(Entries on target coordinates)
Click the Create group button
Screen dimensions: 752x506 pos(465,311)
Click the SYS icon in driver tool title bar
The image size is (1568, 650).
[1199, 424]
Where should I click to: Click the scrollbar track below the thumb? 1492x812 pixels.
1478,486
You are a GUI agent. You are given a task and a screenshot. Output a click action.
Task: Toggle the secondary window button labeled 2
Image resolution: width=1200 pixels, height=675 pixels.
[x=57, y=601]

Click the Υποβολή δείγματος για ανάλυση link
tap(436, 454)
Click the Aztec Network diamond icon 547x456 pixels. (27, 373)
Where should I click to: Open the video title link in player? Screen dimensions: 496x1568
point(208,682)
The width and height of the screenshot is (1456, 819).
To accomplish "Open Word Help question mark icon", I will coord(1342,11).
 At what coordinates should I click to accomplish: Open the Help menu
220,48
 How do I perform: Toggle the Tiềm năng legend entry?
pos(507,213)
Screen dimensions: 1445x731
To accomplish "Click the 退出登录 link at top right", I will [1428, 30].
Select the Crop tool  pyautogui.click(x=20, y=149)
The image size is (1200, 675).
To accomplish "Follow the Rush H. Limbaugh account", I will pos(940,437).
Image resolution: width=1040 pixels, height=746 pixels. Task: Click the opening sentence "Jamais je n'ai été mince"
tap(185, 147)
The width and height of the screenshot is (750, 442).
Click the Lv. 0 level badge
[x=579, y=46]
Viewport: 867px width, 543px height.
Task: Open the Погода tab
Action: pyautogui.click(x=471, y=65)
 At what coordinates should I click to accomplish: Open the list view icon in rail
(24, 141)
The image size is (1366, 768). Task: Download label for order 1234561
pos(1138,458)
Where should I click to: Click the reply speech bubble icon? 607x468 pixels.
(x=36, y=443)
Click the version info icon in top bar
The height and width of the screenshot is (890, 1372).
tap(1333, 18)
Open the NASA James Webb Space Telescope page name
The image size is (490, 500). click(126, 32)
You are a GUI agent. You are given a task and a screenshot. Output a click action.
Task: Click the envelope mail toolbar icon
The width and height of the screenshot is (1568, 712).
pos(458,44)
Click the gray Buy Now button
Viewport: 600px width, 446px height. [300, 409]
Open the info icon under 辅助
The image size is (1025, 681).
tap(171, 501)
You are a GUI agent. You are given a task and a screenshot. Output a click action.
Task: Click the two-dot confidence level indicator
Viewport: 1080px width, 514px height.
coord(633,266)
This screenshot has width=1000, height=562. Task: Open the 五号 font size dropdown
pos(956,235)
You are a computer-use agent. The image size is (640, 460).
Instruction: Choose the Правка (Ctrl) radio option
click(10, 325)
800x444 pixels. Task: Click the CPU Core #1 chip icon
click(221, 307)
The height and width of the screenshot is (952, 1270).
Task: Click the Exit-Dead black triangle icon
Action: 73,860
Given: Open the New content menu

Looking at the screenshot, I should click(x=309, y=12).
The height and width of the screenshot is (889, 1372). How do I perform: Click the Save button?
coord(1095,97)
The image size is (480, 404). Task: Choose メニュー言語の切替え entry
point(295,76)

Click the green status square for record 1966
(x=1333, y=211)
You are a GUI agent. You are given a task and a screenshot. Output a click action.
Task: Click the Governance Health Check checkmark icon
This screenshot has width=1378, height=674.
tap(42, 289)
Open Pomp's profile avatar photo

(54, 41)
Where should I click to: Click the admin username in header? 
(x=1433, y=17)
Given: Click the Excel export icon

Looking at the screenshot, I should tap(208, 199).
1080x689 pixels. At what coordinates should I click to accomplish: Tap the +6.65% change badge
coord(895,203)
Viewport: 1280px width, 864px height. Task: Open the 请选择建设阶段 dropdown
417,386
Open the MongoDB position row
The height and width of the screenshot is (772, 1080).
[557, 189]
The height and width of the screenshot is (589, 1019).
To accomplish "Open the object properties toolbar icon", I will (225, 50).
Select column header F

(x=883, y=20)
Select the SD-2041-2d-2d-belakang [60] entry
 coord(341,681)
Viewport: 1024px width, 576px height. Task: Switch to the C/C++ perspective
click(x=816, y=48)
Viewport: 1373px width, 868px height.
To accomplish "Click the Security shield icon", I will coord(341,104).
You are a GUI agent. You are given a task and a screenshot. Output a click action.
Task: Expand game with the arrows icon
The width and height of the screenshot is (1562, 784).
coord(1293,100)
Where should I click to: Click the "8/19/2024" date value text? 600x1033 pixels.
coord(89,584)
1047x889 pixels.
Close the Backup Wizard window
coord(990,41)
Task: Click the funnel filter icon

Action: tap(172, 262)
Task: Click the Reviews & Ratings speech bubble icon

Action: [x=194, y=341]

— INSTRUCTIONS FOR THE TASK —
Could you express the lines above as a JSON list of strings, with one string per line and blank lines left out?

— RIGHT ANSWER —
[
  "Click the Create group button",
  "Screen dimensions: 752x506 pos(465,311)",
  "Click the SYS icon in driver tool title bar",
  "The image size is (1568, 650).",
  "[1199, 424]",
  "Where should I click to: Click the scrollbar track below the thumb? 1492x812 pixels.",
  "1478,486",
  "You are a GUI agent. You are given a task and a screenshot. Output a click action.",
  "Task: Toggle the secondary window button labeled 2",
  "Image resolution: width=1200 pixels, height=675 pixels.",
  "[x=57, y=601]",
  "Click the Υποβολή δείγματος για ανάλυση link",
  "tap(436, 454)",
  "Click the Aztec Network diamond icon 547x456 pixels. (27, 373)",
  "Where should I click to: Open the video title link in player? Screen dimensions: 496x1568",
  "point(208,682)",
  "The width and height of the screenshot is (1456, 819).",
  "To accomplish \"Open Word Help question mark icon\", I will coord(1342,11).",
  " At what coordinates should I click to accomplish: Open the Help menu",
  "220,48",
  " How do I perform: Toggle the Tiềm năng legend entry?",
  "pos(507,213)",
  "Screen dimensions: 1445x731",
  "To accomplish \"Click the 退出登录 link at top right\", I will [1428, 30].",
  "Select the Crop tool  pyautogui.click(x=20, y=149)",
  "The image size is (1200, 675).",
  "To accomplish \"Follow the Rush H. Limbaugh account\", I will pos(940,437).",
  "Image resolution: width=1040 pixels, height=746 pixels. Task: Click the opening sentence \"Jamais je n'ai été mince\"",
  "tap(185, 147)",
  "The width and height of the screenshot is (750, 442).",
  "Click the Lv. 0 level badge",
  "[x=579, y=46]",
  "Viewport: 867px width, 543px height.",
  "Task: Open the Погода tab",
  "Action: pyautogui.click(x=471, y=65)",
  " At what coordinates should I click to accomplish: Open the list view icon in rail",
  "(24, 141)",
  "The image size is (1366, 768). Task: Download label for order 1234561",
  "pos(1138,458)",
  "Where should I click to: Click the reply speech bubble icon? 607x468 pixels.",
  "(x=36, y=443)",
  "Click the version info icon in top bar",
  "The height and width of the screenshot is (890, 1372).",
  "tap(1333, 18)",
  "Open the NASA James Webb Space Telescope page name",
  "The image size is (490, 500). click(126, 32)",
  "You are a GUI agent. You are given a task and a screenshot. Output a click action.",
  "Task: Click the envelope mail toolbar icon",
  "The width and height of the screenshot is (1568, 712).",
  "pos(458,44)",
  "Click the gray Buy Now button",
  "Viewport: 600px width, 446px height. [300, 409]",
  "Open the info icon under 辅助",
  "The image size is (1025, 681).",
  "tap(171, 501)",
  "You are a GUI agent. You are given a task and a screenshot. Output a click action.",
  "Task: Click the two-dot confidence level indicator",
  "Viewport: 1080px width, 514px height.",
  "coord(633,266)",
  "This screenshot has width=1000, height=562. Task: Open the 五号 font size dropdown",
  "pos(956,235)",
  "You are a computer-use agent. The image size is (640, 460).",
  "Instruction: Choose the Правка (Ctrl) radio option",
  "click(10, 325)",
  "800x444 pixels. Task: Click the CPU Core #1 chip icon",
  "click(221, 307)",
  "The height and width of the screenshot is (952, 1270).",
  "Task: Click the Exit-Dead black triangle icon",
  "Action: 73,860",
  "Given: Open the New content menu",
  "Looking at the screenshot, I should click(x=309, y=12).",
  "The height and width of the screenshot is (889, 1372). How do I perform: Click the Save button?",
  "coord(1095,97)",
  "The image size is (480, 404). Task: Choose メニュー言語の切替え entry",
  "point(295,76)",
  "Click the green status square for record 1966",
  "(x=1333, y=211)",
  "You are a GUI agent. You are given a task and a screenshot. Output a click action.",
  "Task: Click the Governance Health Check checkmark icon",
  "This screenshot has width=1378, height=674.",
  "tap(42, 289)",
  "Open Pomp's profile avatar photo",
  "(54, 41)",
  "Where should I click to: Click the admin username in header? ",
  "(x=1433, y=17)",
  "Given: Click the Excel export icon",
  "Looking at the screenshot, I should tap(208, 199).",
  "1080x689 pixels. At what coordinates should I click to accomplish: Tap the +6.65% change badge",
  "coord(895,203)",
  "Viewport: 1280px width, 864px height. Task: Open the 请选择建设阶段 dropdown",
  "417,386",
  "Open the MongoDB position row",
  "The height and width of the screenshot is (772, 1080).",
  "[557, 189]",
  "The height and width of the screenshot is (589, 1019).",
  "To accomplish \"Open the object properties toolbar icon\", I will (225, 50).",
  "Select column header F",
  "(x=883, y=20)",
  "Select the SD-2041-2d-2d-belakang [60] entry",
  " coord(341,681)",
  "Viewport: 1024px width, 576px height. Task: Switch to the C/C++ perspective",
  "click(x=816, y=48)",
  "Viewport: 1373px width, 868px height.",
  "To accomplish \"Click the Security shield icon\", I will coord(341,104).",
  "You are a GUI agent. You are given a task and a screenshot. Output a click action.",
  "Task: Expand game with the arrows icon",
  "The width and height of the screenshot is (1562, 784).",
  "coord(1293,100)",
  "Where should I click to: Click the \"8/19/2024\" date value text? 600x1033 pixels.",
  "coord(89,584)",
  "1047x889 pixels.",
  "Close the Backup Wizard window",
  "coord(990,41)",
  "Task: Click the funnel filter icon",
  "Action: tap(172, 262)",
  "Task: Click the Reviews & Ratings speech bubble icon",
  "Action: [x=194, y=341]"
]